Jaime French

Personal information
- Full name: Jaime French
- Birth name: Jaime Orewiler
- Date of birth: November 9, 1989 (age 36)
- Place of birth: Wheaton, Illinois
- Height: 5 ft 3 in (1.60 m)
- Position: Forward

College career
- Years: Team / Apps / (Gls)
- 2008–2011: Wheaton Thunder

Senior career*
- Years: Team / Apps / (Gls)
- 2010: Chicago Red Eleven
- 2013: FC Kansas City / 1 / (0)

= Jaime French (soccer) =

American soccer player (born 1989)

Jaime French (born November 9, 1989) is an American former women's soccer player who played for FC Kansas City in the National Women's Soccer League (NWSL).

==Career==
French played for the Chicago Red Eleven of the USL W-League in 2010. In 2011, she was named the NSCAA Division III Women's Soccer Player of the Year. She was added to the roster of FC Kansas City in June 2013.

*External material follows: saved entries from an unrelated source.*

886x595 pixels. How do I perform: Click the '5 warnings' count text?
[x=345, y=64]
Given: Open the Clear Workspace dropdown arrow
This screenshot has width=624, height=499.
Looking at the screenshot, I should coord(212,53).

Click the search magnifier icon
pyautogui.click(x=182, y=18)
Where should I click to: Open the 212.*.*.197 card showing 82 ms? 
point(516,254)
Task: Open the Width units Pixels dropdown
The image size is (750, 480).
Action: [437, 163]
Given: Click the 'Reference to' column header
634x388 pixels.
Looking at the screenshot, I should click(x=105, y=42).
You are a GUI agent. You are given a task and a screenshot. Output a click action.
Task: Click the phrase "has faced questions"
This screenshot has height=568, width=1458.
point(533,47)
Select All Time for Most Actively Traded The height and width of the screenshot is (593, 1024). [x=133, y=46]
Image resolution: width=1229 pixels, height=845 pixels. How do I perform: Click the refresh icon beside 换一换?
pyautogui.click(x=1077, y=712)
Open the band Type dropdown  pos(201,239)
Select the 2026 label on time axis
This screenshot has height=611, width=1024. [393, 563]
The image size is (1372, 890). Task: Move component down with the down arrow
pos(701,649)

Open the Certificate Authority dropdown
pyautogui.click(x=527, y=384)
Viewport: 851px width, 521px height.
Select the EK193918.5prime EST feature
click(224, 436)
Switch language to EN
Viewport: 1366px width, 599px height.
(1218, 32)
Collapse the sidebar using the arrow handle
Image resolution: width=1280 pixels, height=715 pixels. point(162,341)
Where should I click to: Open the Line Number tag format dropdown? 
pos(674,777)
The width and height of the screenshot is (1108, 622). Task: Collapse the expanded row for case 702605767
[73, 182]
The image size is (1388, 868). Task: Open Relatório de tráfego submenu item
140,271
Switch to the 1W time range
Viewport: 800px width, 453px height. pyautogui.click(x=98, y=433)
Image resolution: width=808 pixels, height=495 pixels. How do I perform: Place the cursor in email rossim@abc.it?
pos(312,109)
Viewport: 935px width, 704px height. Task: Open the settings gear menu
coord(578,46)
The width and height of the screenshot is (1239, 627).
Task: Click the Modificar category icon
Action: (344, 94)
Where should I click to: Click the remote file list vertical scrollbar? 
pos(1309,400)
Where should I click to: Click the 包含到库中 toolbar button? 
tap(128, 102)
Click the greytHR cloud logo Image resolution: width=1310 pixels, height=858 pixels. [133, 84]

French was one of 65 players who participated in NWSL club FC Kansas City's open tryouts in February 2013, and one of nine players called into the team's amateur reserves by coach Vlatko Andonovski. She trained as an amateur reserve for FC Kansas City through the 2013 season until the club signed her to a professional contract for the remainder of the season on July 31, 2013. After making one appearance for the team, FC Kansas City waived her on February 20, 2014.

==Personal life==
She married Josh French in June 2012. Josh was killed in a car accident in March 2013.